> Page text

-- START --

In the previous post, we discussed the current state of many existing Oracle environments. Now we need a method to accurately measure or define the workload characteristics of a given database platform.
In our customer engagements we frequently ask details about databases, for example, “How much CPU power does the database require”, “how large is your production database”, “How much bandwidth is needed”.
As an illustration, let’s say that the answer to the database size question is: 5 Terabytes.
What do we know at this point? We have a rough idea but still a lot of missing pieces of the puzzle.
Database information gathering
A database size of 5 Terabytes:
- Is this Engineering (powers of 2, TiB) or marketing (powers of 10, TB) Terabytes?
- Is this the size of the core database files (tablespaces, logs, etc) or does it also include archive logs, binaries, exports, dumps, maybe even backups? Or the size of the file systems or disk groups?
- Or is it the space allocated on file systems or ASM disk groups?
- Is this allocated capacity or actual space consumption?
- Compressed or non-compressed? What compression ratio? Do we even have a way to find out?
- Usable capacity or the raw disk capacity before applying redundancy (RAID)?
- Including snapshots, clones, standby databases?
- Is this what the administrator from our customer THINKS how big the database is? Or was there an accurate measurement? How was it measured? When?
- How often is the answer simply, “I don’t know, actually…” followed by a rough estimate?
With storage I/O (IOPS, bandwidth, response times) there are also challenges:
- Peak or average?
- Measured from the database (such as ‘physical reads’ or ‘physical read IO requests’) or measured from the OS (tps, reads per second? Blocks per second? Average, peak? Per disk, total?)
- Inflated by mirroring (redo logs, redundancy)?
- Measured over what time period (interval)?
- Measured before or after queuing (service time vs. wait time, OS vs application/database)?
But maybe the hardest part is defining a metric for CPU power (whatever that may indicate) and a way to measure and compare it.
The question to “how much CPU power is required” usually remains mostly unanswered. Best case the requirement is based on a number of CPUs, or maybe Megahertz, usually ignoring the huge speed differences between various CPU models. There is simply no well-defined standard.
So, in order to perform a good system sizing, we need some data about existing systems. Often, this is provided in some form of Excel sheet or other document, listing a bunch of hosts or databases, sometimes with capacity or workload stats or requirements. Each time we get this from customers the format is different.

-- END --

> Data segment
-- START --

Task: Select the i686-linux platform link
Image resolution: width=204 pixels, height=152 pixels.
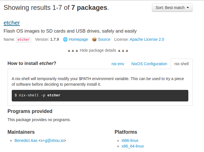Action: click(130, 140)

-- END --

> Problems to solve
#1 In the Oracle database sizing text, take everything from "- Is this allocated" down to "Peak or average?" and switch "snapshots" for "replicas".
#2 Keep writing the Oracle database sizing text, starting after its last sentence.
None of the lines are needed here.

> Task-by-task results
#1
- Is this allocated capacity or actual space consumption?
- Compressed or non-compressed? What compression ratio? Do we even have a way to find out?
- Usable capacity or the raw disk capacity before applying redundancy (RAID)?
- Including replicas, clones, standby databases?
- Is this what the administrator from our customer THINKS how big the database is? Or was there an accurate measurement? How was it measured? When?
- How often is the answer simply, “I don’t know, actually…” followed by a rough estimate?
With storage I/O (IOPS, bandwidth, response times) there are also challenges:
- Peak or average?

#2
Sometimes the Excel sheets simply contain errors, missing data, or ambiguous descriptions. Often it takes at least a while to understand what the documents actually mean – as they are all completely different.
A better way to get Oracle workload information is to ask for Oracle AWR (Automatic Workload Repository) reports. Oracle, by default, stores workload history in the database with an interval of 1 hour, and keeps it for 7 days (often, this retention is increased by DBAs). Very detailed reports can be created for any time between two snapshots in the database. It requires a license but a free alternative (Statspack) is also available.
At least these reports are consistent and – more or less – standardized, but they lack some vital data. Besides, our customers frequently find unintended, but creative ways to make the reports hard to work with or simply unusable. A summary of problems I have experienced:
- Creating a report with an interval of many hours (sometimes I even get a single AWR covering a time period of multiple weeks). It’s like having to find the root cause of a Monday morning traffic jam, while all data you have is the average number of cars per hour for an entire week. Mission impossible.
- Creating the report in text format. Yes, in contrast to html, such a report is now human- readable without a browser, but much harder for automated tools to process (especially if there are many). Besides, some values in those reports are replaced with meaningless ‘#####’ marks because they are too large to fit in some columns. Note that Statspack reports are in text format by design, hence have the same problem.
- Strange language/regional settings, making the dates displayed in some language that automated tools have troubles with, or causing confusion due to time zone offsets
- Artifacts from the SQL*Plus session such as errors or status messages in between the report
- Creating “RAC” reports instead of per-instance, making it near-impossible to figure out which RAC nodes drives the resource consumption, and requiring different parsing methods
- No information on data sizes (tablespaces, datafiles, disks, segments etc)
- No information on CPU type (only the number of cores/sockets/threads is listed)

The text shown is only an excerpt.